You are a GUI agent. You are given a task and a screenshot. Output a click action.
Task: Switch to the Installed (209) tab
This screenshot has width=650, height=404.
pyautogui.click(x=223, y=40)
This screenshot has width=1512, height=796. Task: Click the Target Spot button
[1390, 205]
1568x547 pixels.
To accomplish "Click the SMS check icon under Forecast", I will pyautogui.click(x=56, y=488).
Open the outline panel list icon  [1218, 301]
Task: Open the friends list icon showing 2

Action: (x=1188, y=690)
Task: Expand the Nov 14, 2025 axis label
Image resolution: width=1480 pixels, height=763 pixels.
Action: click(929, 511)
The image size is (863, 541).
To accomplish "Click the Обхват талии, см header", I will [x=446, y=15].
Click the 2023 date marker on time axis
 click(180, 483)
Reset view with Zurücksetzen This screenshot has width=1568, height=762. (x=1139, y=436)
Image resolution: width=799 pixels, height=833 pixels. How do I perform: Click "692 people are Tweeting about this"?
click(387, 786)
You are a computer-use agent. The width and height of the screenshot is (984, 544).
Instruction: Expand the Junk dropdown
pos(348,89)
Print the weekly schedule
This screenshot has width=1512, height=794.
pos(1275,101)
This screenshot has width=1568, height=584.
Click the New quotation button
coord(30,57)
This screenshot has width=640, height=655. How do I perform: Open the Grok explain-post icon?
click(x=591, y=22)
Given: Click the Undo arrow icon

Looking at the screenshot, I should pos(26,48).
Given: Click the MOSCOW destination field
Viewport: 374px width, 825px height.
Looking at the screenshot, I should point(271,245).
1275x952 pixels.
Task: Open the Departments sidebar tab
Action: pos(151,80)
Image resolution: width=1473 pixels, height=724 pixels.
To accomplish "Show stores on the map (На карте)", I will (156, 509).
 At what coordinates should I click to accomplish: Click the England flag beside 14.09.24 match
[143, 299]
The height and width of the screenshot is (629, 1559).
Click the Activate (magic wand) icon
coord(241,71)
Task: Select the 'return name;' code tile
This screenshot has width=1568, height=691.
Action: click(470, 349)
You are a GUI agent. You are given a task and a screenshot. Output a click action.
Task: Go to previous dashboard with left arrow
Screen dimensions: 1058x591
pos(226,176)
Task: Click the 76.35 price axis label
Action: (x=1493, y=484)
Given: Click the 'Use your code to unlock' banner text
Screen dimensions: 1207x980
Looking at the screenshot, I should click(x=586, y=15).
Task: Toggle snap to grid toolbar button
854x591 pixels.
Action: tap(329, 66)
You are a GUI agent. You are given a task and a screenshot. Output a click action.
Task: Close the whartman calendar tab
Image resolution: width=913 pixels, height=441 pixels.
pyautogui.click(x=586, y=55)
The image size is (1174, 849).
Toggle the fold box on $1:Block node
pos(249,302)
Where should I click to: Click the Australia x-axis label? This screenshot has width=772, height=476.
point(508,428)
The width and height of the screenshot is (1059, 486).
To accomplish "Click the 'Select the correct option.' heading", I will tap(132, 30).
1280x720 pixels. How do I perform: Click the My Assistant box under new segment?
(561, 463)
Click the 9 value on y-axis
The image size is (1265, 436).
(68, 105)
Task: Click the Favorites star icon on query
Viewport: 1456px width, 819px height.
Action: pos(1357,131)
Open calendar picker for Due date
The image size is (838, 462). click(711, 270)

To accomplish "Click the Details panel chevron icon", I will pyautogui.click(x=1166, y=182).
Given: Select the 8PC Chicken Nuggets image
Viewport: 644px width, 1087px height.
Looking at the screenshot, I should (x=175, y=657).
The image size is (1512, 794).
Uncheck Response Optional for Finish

__________________________________________________

#### [Work to complete]
Please set down all of the data above again, matching it exactly.

#### [Result of this exercise]
You are a GUI agent. You are given a task and a screenshot. Output a click action.
Task: Switch to the Installed (209) tab
This screenshot has width=650, height=404.
pyautogui.click(x=223, y=40)
This screenshot has width=1512, height=796. Task: Click the Target Spot button
[1390, 205]
1568x547 pixels.
To accomplish "Click the SMS check icon under Forecast", I will pyautogui.click(x=56, y=488).
Open the outline panel list icon  [1218, 301]
Task: Open the friends list icon showing 2

Action: (x=1188, y=690)
Task: Expand the Nov 14, 2025 axis label
Image resolution: width=1480 pixels, height=763 pixels.
Action: click(929, 511)
The image size is (863, 541).
To accomplish "Click the Обхват талии, см header", I will [x=446, y=15].
Click the 2023 date marker on time axis
 click(180, 483)
Reset view with Zurücksetzen This screenshot has width=1568, height=762. (x=1139, y=436)
Image resolution: width=799 pixels, height=833 pixels. How do I perform: Click "692 people are Tweeting about this"?
click(387, 786)
You are a computer-use agent. The width and height of the screenshot is (984, 544).
Instruction: Expand the Junk dropdown
pos(348,89)
Print the weekly schedule
This screenshot has width=1512, height=794.
pos(1275,101)
This screenshot has width=1568, height=584.
Click the New quotation button
coord(30,57)
This screenshot has width=640, height=655. How do I perform: Open the Grok explain-post icon?
click(x=591, y=22)
Given: Click the Undo arrow icon

Looking at the screenshot, I should pos(26,48).
Given: Click the MOSCOW destination field
Viewport: 374px width, 825px height.
Looking at the screenshot, I should point(271,245).
1275x952 pixels.
Task: Open the Departments sidebar tab
Action: pos(151,80)
Image resolution: width=1473 pixels, height=724 pixels.
To accomplish "Show stores on the map (На карте)", I will (156, 509).
 At what coordinates should I click to accomplish: Click the England flag beside 14.09.24 match
[143, 299]
The height and width of the screenshot is (629, 1559).
Click the Activate (magic wand) icon
coord(241,71)
Task: Select the 'return name;' code tile
This screenshot has width=1568, height=691.
Action: click(470, 349)
You are a GUI agent. You are given a task and a screenshot. Output a click action.
Task: Go to previous dashboard with left arrow
Screen dimensions: 1058x591
pos(226,176)
Task: Click the 76.35 price axis label
Action: (x=1493, y=484)
Given: Click the 'Use your code to unlock' banner text
Screen dimensions: 1207x980
Looking at the screenshot, I should click(x=586, y=15).
Task: Toggle snap to grid toolbar button
854x591 pixels.
Action: tap(329, 66)
You are a GUI agent. You are given a task and a screenshot. Output a click action.
Task: Close the whartman calendar tab
Image resolution: width=913 pixels, height=441 pixels.
pyautogui.click(x=586, y=55)
The image size is (1174, 849).
Toggle the fold box on $1:Block node
pos(249,302)
Where should I click to: Click the Australia x-axis label? This screenshot has width=772, height=476.
point(508,428)
The width and height of the screenshot is (1059, 486).
To accomplish "Click the 'Select the correct option.' heading", I will tap(132, 30).
1280x720 pixels. How do I perform: Click the My Assistant box under new segment?
(561, 463)
Click the 9 value on y-axis
The image size is (1265, 436).
(68, 105)
Task: Click the Favorites star icon on query
Viewport: 1456px width, 819px height.
Action: pos(1357,131)
Open calendar picker for Due date
The image size is (838, 462). click(711, 270)

To accomplish "Click the Details panel chevron icon", I will pyautogui.click(x=1166, y=182).
Given: Select the 8PC Chicken Nuggets image
Viewport: 644px width, 1087px height.
Looking at the screenshot, I should (x=175, y=657).
The image size is (1512, 794).
Uncheck Response Optional for Finish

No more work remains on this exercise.